Et rappelez-vous aussi que, tout au long de la Guerre froide, les jeunes hommes devaient en Belgique réaliser leur service militaire, ce qui avait une incidence sur leur vécu puisque potentiellement, en cas de guerre, ils pouvaient être envoyés au combat. Là aussi, ça pouvait rendre palpable les tensions internationales. Autre exemple, pendant les années 1980 les États-Unis ont cherché à déployer de nouvelles armes nucléaires, les « euromissiles », en Europe. Certaines de ses armes ont été entreposées à Florennes, ce qui aurait fait de cette ville une cible en cas de guerre. Je pense que pour les habitants de Florennes, la guerre froide est devenue très « palpable » à cette époque.

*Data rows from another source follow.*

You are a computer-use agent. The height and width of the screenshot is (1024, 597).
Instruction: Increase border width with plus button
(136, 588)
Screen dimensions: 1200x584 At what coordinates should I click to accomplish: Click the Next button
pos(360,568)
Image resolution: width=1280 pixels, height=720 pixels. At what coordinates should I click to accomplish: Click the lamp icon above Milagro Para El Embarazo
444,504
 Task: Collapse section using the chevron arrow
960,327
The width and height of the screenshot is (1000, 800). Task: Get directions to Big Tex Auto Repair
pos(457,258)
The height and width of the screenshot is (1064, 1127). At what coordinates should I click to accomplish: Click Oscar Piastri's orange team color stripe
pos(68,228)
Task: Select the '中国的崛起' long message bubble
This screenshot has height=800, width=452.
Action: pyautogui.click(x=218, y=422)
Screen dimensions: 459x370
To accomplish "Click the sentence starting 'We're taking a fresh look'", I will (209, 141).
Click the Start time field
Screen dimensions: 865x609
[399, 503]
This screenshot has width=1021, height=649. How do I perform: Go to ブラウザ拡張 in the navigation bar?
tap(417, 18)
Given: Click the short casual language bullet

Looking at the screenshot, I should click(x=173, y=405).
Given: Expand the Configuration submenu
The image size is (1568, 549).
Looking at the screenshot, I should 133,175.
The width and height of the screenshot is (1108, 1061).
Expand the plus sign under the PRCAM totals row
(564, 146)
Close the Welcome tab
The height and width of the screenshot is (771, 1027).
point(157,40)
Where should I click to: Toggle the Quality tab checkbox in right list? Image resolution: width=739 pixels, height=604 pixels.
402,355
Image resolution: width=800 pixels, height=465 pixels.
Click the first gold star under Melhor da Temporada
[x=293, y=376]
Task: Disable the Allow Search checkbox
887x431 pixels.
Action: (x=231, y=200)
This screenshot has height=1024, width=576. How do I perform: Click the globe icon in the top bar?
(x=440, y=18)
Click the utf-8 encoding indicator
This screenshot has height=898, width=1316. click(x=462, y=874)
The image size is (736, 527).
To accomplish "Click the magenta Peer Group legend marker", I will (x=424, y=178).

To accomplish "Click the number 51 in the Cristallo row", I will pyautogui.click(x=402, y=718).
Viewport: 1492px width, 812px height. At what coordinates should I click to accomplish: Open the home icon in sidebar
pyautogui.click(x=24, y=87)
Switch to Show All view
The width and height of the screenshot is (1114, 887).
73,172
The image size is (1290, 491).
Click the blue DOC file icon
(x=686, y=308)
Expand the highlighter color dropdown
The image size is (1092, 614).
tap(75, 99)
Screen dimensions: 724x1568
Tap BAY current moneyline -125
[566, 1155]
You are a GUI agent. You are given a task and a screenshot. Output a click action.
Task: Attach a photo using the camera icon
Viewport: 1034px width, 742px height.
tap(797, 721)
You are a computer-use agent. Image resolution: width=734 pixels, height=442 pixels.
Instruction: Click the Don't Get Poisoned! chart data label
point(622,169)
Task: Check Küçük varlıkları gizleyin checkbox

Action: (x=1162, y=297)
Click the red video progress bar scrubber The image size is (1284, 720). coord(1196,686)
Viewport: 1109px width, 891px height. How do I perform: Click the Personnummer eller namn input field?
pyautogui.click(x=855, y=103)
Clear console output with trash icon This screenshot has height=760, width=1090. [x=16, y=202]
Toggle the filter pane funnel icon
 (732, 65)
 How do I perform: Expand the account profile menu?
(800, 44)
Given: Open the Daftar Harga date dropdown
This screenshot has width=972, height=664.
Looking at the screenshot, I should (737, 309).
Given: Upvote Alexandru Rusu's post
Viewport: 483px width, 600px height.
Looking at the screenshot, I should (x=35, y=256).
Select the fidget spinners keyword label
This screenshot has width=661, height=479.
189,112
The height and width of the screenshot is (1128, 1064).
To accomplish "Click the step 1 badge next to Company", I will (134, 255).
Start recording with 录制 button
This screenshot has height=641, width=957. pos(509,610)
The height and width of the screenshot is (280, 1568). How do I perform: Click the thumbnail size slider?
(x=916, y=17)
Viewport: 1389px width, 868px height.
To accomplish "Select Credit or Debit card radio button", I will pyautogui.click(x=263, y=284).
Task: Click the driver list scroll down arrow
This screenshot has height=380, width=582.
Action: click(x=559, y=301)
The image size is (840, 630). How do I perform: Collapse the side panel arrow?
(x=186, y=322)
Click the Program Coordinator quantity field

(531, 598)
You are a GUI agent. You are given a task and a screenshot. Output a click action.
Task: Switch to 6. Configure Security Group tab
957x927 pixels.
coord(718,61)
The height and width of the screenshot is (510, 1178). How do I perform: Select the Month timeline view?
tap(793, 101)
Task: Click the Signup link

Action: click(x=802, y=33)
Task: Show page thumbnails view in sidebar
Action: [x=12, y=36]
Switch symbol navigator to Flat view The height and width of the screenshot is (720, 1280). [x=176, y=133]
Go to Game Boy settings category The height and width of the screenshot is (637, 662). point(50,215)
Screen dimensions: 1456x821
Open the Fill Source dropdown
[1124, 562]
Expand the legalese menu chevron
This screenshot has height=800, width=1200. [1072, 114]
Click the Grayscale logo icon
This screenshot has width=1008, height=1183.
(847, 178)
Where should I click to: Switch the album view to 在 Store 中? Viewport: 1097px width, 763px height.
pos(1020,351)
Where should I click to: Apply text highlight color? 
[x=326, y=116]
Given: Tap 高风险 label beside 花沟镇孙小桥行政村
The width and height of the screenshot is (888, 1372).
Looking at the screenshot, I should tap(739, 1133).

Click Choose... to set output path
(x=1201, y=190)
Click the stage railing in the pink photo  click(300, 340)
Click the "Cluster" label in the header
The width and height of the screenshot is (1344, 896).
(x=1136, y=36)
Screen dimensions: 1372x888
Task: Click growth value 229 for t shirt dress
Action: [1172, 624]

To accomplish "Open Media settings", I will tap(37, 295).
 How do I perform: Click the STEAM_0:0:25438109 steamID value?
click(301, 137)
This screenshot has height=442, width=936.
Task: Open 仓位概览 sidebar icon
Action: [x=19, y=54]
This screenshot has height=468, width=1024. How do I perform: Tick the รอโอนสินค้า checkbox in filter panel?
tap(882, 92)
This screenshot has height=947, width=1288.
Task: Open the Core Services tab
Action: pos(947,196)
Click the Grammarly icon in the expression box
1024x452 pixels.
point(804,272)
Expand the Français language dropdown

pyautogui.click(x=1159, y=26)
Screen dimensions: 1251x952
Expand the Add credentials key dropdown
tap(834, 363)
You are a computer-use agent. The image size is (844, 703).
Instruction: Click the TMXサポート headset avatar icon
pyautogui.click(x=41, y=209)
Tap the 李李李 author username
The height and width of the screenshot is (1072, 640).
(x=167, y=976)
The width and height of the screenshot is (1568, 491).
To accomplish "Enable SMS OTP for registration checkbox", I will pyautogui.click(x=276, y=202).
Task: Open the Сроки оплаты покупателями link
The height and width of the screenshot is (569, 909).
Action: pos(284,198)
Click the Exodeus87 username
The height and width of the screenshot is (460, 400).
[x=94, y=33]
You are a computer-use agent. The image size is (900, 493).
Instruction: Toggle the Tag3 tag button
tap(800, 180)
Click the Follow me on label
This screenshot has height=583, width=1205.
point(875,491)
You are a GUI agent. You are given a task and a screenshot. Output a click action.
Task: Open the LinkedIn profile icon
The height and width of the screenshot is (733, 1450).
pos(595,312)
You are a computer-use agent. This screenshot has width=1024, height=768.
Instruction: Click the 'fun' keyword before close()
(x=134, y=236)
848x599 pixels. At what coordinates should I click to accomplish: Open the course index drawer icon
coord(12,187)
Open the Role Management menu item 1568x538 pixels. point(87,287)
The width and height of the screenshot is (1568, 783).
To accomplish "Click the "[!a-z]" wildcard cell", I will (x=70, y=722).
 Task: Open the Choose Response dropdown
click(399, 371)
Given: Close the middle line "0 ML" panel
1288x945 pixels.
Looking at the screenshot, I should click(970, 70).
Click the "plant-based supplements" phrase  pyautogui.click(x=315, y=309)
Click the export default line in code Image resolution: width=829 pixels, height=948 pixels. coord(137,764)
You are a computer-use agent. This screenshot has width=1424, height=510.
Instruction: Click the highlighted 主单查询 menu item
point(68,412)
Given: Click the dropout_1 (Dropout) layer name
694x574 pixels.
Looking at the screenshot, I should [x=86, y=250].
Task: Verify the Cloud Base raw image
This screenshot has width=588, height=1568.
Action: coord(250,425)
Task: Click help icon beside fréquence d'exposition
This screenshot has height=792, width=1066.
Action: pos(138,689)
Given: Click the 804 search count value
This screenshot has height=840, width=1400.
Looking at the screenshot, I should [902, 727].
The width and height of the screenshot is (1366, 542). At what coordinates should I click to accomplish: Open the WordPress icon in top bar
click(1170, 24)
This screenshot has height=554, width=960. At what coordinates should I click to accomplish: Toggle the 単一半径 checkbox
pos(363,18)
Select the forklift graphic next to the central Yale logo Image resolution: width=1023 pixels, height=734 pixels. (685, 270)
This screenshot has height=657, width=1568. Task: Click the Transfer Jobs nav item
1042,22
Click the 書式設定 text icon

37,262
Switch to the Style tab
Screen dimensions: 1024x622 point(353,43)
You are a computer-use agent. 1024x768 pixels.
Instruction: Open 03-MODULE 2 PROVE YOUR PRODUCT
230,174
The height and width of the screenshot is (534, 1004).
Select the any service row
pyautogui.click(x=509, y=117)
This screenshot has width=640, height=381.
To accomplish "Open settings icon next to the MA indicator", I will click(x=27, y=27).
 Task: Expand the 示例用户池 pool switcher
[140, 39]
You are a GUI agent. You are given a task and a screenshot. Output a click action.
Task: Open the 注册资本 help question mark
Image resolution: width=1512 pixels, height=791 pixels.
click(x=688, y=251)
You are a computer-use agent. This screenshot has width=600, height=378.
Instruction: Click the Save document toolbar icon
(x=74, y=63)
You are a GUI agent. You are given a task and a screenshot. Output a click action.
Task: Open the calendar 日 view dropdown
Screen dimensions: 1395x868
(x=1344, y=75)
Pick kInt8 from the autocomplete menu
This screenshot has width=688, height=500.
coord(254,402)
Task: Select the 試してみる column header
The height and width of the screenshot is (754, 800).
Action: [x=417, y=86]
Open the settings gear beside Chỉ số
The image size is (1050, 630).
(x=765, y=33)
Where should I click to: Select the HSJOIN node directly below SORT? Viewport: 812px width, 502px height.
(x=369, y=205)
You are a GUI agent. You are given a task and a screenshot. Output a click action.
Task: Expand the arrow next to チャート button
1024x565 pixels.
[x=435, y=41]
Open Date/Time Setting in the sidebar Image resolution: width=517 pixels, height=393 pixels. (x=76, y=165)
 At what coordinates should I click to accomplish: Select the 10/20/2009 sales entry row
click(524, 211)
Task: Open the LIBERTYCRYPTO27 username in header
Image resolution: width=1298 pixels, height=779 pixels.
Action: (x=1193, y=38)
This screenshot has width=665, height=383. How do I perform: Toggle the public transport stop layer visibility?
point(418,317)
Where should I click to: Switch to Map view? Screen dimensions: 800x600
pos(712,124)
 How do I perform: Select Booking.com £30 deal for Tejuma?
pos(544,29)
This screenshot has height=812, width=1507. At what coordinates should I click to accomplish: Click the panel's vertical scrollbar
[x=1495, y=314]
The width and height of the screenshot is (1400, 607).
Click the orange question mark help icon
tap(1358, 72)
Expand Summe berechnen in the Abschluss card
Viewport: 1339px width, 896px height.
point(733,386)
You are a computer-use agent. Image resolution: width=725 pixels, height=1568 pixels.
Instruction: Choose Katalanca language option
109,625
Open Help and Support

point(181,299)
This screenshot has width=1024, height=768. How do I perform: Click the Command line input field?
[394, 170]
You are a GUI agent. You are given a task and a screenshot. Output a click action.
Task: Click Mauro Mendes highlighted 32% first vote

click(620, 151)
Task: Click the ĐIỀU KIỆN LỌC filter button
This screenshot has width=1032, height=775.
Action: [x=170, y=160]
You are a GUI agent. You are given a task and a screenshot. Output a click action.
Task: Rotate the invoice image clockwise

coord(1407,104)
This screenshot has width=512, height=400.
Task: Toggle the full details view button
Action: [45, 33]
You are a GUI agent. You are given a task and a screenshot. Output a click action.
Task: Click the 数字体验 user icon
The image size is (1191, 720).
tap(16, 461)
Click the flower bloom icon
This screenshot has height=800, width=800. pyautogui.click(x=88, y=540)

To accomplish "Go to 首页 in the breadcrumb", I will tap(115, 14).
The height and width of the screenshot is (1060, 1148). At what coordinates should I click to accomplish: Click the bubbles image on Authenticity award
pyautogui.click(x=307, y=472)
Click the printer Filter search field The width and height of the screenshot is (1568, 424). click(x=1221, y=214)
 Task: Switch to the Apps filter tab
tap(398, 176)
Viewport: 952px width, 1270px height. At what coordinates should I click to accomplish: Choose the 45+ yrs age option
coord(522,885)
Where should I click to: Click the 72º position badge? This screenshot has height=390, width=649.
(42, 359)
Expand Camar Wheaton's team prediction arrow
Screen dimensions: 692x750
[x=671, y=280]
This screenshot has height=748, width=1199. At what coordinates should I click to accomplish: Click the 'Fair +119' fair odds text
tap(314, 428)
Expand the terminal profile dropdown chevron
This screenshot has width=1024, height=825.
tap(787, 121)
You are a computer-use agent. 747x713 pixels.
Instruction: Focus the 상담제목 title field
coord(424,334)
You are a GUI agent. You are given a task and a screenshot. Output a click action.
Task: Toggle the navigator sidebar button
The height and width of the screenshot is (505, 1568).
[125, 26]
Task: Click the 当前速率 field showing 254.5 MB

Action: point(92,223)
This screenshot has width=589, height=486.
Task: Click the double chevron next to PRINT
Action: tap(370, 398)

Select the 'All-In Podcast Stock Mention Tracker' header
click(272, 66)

C’est vrai qu’aujourd’hui les effets de la guerre en Ukraine se ressentent dans le quotidien non seulement dans les images des médias mais aussi à travers la présence des réfugiés, l’augmentation du prix de certains biens et la crise énergétique. Ces deux derniers phénomènes ne sont cependant pas uniquement liés à la guerre en Ukraine, la libéralisation du marché de l’énergie et le redémarrage de la machine économique après la crise Covid y ont aussi contribué.
Mais alors, est-ce que ce qui nous rapprocherait de la Guerre froide, c’est cette idée de menace permanente et de peur diffuse de la guerre ?
Tout à fait. C’était clairement le cas au cours de la Guerre froide et c’est aussi le cas aujourd’hui au niveau des discours et des représentations. Il semble d’ailleurs qu’on prépare les opinions à un conflit de longue durée. Ce qui n’est pas rassurant. La différence, c’est peut-être que pendant la Guerre froide, on entendait des discours de politiques et d’experts qui alertaient sur le risque d’usage d’armes nucléaires que faisaient peser ces tensions perpétuelles, et qui appelaient donc les parties à se montrer prudentes. Or actuellement, on entend une autre musique. On nous fait comprendre que nous devons continuer à soutenir l’Ukraine, que nous n’avons pas d’autres choix. Lorsqu’on évoque le risque nucléaire, ce n’est pas pour inciter à faire preuve de prudence ou mener une autre politique. C’est plutôt pour nous amener à intégrer le fait que nous devrions accepter ce risque sans protester.